- Conference: Big Sky Conference
- Record: 12–13 (6–8 Big Sky)
- Head coach: Hank Anderson (20th season);
- Home arena: Kennedy Pavilion

= 1970–71 Gonzaga Bulldogs men's basketball team =

American college basketball season

The 1970–71 Gonzaga Bulldogs men's basketball team represented Gonzaga University during the 1970–71 NCAA University Division basketball season. Charter members of the recently expanded Big Sky Conference, the Bulldogs were led by twentieth-year head coach Hank Anderson and played their home games on campus at Kennedy Pavilion in Spokane, Washington. They were 12–13 overall and 6–8 in conference play, tied for fifth place.

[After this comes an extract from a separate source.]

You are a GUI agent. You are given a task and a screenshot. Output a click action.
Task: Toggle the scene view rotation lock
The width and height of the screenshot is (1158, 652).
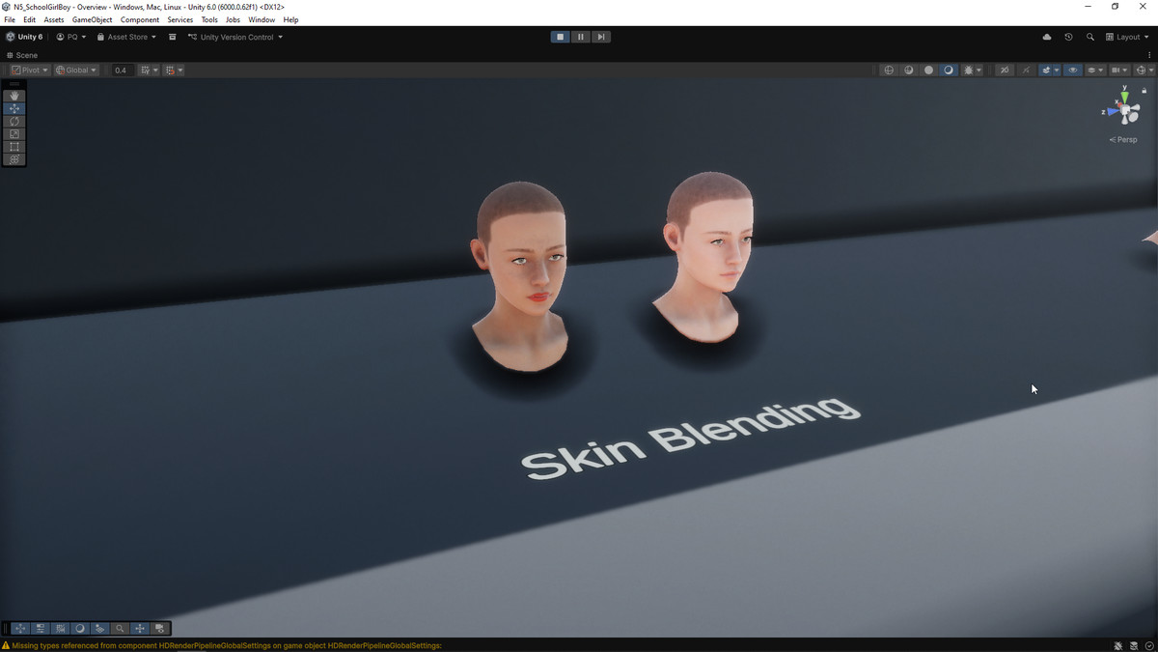point(1144,91)
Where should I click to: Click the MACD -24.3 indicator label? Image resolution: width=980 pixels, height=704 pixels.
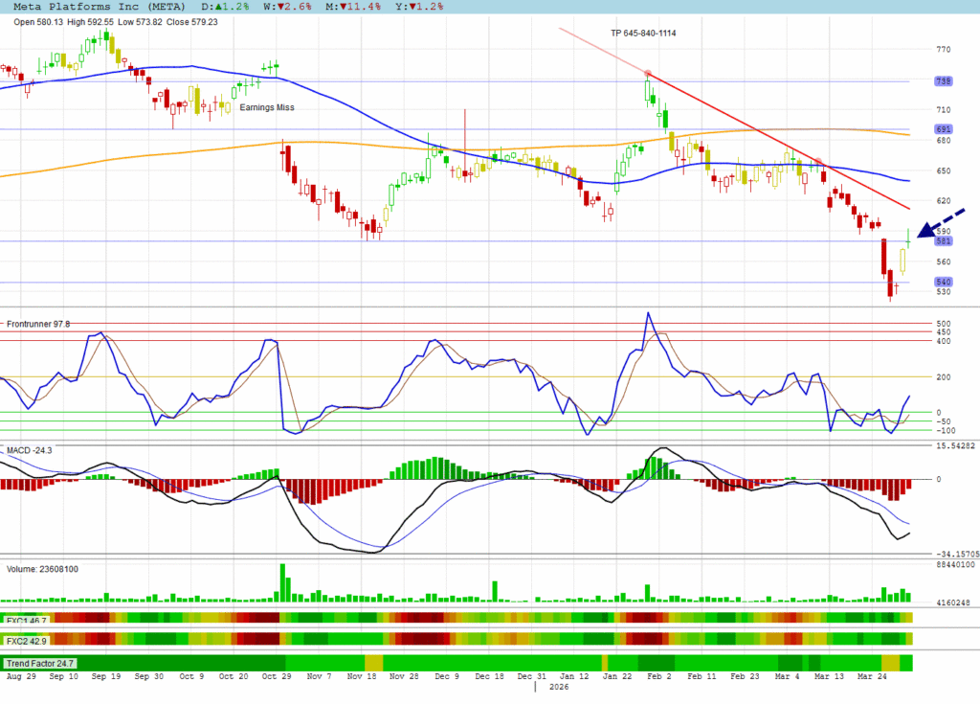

No Bulldogs were selected for the all-conference team; senior center Bill Quigg was on the second team.

==Schedule==

| Date time, TV | Rank^{#} | Opponent^{#} | Result | Record | Site city, state |
| Dec 1, 1970* |  | at Washington State | L 70–81 | 0–1 |  |
| Dec 5, 1970* |  | at Washington State | W 74–72 | 1–1 |  |
| Dec 7, 1970* |  | at Parsons College | W 62–58 | 2–1 |  |
| Dec 10, 1970* |  | at Utah State | L 74–80 | 2–2 |  |
| Dec 12, 1970* |  | at St. Cloud State | W 89–72 | 3–2 |  |
| Dec 14, 1970* |  | at Puget Sound | L 88–111 | 3–3 |  |
| Dec 19, 1970* |  | at Seattle University | W 71–69 | 4–3 |  |
| Dec 22, 1970 |  | at Montana State | W 94–79 | 5–3 |  |
| Jan 5, 1971 |  | at Idaho | L 75–80 | 5–4 |  |
| Jan 9, 1971 |  | at Idaho State | L 68–70 | 5–5 |  |
| Jan 11, 1971 |  | at Boise State | L 74–90 | 5–6 |  |
| Jan 16, 1971 |  | at Montana | W 81–73 | 6–6 |  |
| Jan 23, 1971* |  | at Portland State | L 82–92 | 6–7 |  |
| Jan 25, 1971* |  | at Central Washington | W 74–69 | 7–7 |  |
| Jan 30, 1971* |  | at Washington | L 78–86 | 7–8 |  |
| Feb 2, 1971* |  | at Eastern Washington | W 84–69 | 8–8 |  |
| Feb 6, 1971 |  | at Montana | L 71–82 | 8–9 |  |
| Feb 8, 1971 |  | at Montana State | L 71–81 | 8–10 |  |
| Feb 13, 1971 |  | at Northern Arizona | W 111–83 | 9–10 |  |
| Feb 15, 1971 |  | at Weber State | L 65–86 | 9–11 |  |
| Feb 18, 1971 |  | at Northern Arizona | L 77–83 | 9–12 |  |
| Feb 20, 1971 |  | at Weber State | L 65–86 | 9–13 |  |
| Feb 23, 1971* |  | at Portland | W 82–67 | 10–13 |  |
| Feb 27, 1971 |  | at Boise State | W 92–87 | 11–13 |  |
| Mar 1, 1971 |  | at Idaho State | W 75–59 | 12–13 |  |
| Mar 4, 1971 |  | at Idaho | W 79–55 | 13–13 |  |
*Non-conference game. ^{#}Rankings from AP Poll. (#) Tournament seedings in parentheses.